While the market value of a manufacturing company is based to some extent on past performance, much depends on anticipated and predictable future earnings, both short-term and long-term. Plans and initiatives for increasing efficiency and productivity, introducing new products, and expanding markets can add tremendous value.

If there are problems, they need to be addressed openly and honestly.  Current management needs to assess the steps that can be taken to overcome those deficiencies and determine if the potential benefit outweighs the cost. Sometimes the best course of action may be to be realistic about the value and offer the business “as is”; sometimes it pays to invest in the business to maximize the potential selling price.
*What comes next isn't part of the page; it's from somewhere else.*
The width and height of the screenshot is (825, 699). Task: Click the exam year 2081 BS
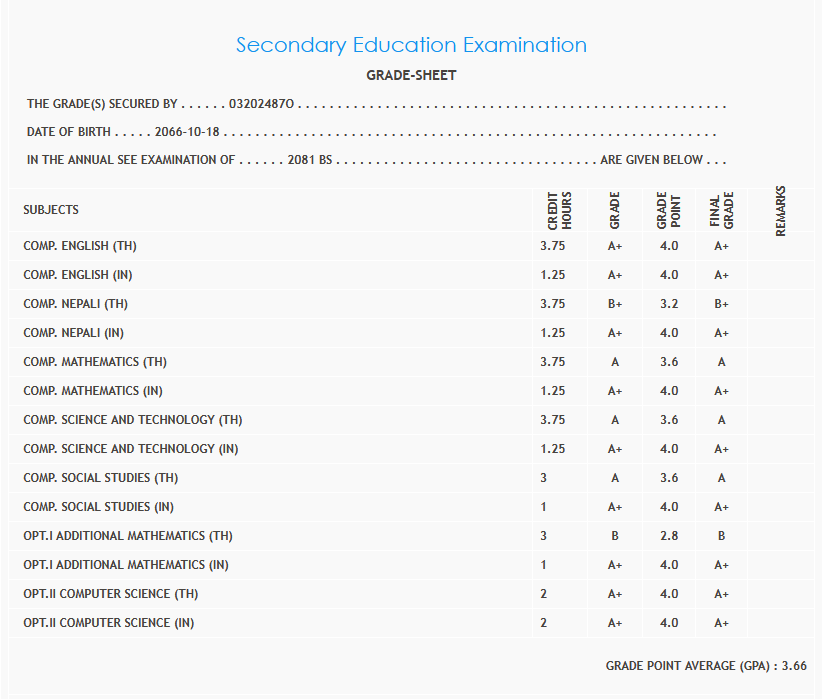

Once the decision to sell has been made, strategies should change accordingly. Everything should be focused on maximizing short-term cash flow at the minimum cost.  I describe it simplistically as “coupons not billboards.” Non-essential discretionary spending should end; and only expenditures that contribute directly and immediately to the bottom line should be made.  No new management positions should be created or filled, no long-term marketing efforts or research projects should be initiated, and no major equipment should be purchased. But don’t skimp on repairs and maintenance; you want a well-oiled, smooth-running, money-making machine with no cracks or squeaks.

Finding the right buyer is critical. Is the manufacturing company best suited to an absentee investor or a hands-on entrepreneur manager? An expert in this industry sector or a neophyte? An existing competitor or someone new to the industry?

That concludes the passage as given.